--- begin DATA EXTRACT ---

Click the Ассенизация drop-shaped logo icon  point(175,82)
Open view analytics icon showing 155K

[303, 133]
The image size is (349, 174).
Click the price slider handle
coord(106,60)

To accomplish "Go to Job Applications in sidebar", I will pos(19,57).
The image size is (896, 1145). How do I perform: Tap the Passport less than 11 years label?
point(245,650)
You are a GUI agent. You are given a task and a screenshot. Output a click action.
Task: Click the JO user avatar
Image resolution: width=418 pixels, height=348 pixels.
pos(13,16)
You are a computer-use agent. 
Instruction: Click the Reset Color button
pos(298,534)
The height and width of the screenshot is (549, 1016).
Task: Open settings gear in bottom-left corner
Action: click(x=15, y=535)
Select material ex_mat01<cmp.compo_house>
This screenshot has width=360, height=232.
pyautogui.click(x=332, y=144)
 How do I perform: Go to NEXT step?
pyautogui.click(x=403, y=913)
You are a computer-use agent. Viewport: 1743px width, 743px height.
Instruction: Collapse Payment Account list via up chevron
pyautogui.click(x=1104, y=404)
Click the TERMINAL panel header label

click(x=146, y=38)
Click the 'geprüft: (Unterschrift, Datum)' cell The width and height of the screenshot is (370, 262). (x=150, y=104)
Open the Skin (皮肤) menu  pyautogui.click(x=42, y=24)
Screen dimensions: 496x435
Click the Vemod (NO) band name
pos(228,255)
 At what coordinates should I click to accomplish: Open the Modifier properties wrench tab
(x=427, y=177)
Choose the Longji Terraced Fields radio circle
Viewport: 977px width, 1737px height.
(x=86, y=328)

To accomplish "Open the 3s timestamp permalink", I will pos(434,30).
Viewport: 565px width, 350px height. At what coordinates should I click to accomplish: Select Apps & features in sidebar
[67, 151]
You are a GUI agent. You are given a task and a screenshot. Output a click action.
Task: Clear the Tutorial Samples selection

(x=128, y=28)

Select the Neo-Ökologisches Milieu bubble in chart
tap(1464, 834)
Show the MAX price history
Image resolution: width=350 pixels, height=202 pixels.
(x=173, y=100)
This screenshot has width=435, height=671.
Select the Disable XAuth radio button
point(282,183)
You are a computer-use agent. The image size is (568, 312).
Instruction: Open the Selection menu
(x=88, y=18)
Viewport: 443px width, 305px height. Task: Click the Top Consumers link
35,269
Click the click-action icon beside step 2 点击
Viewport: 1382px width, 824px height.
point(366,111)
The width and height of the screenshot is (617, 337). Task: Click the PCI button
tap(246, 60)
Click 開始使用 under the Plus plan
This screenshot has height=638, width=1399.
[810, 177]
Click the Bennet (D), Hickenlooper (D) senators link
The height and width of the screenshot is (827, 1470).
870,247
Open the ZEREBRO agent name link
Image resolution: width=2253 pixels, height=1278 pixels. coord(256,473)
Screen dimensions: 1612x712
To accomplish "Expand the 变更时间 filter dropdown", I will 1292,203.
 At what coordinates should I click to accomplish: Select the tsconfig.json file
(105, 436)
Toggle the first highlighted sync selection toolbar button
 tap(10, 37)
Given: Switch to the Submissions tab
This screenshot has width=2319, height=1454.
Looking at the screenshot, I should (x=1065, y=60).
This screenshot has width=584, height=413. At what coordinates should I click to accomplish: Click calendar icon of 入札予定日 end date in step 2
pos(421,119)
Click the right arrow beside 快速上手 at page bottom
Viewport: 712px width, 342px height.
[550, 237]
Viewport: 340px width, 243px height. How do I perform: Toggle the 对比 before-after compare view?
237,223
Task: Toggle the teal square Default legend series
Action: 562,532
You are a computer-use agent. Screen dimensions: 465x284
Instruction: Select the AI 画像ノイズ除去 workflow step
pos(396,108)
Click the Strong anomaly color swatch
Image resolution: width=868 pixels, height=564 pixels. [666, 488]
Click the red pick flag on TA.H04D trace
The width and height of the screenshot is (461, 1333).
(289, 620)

--- end DATA EXTRACT ---

### OBJECTIVE
Please output everything from the line containing "Choose the Longji" down to the line containing "(x=173, y=100)", reproducing those lines of the items exactly.

### RESULT BELOW
Choose the Longji Terraced Fields radio circle
Viewport: 977px width, 1737px height.
(x=86, y=328)

To accomplish "Open the 3s timestamp permalink", I will pos(434,30).
Viewport: 565px width, 350px height. At what coordinates should I click to accomplish: Select Apps & features in sidebar
[67, 151]
You are a GUI agent. You are given a task and a screenshot. Output a click action.
Task: Clear the Tutorial Samples selection

(x=128, y=28)

Select the Neo-Ökologisches Milieu bubble in chart
tap(1464, 834)
Show the MAX price history
Image resolution: width=350 pixels, height=202 pixels.
(x=173, y=100)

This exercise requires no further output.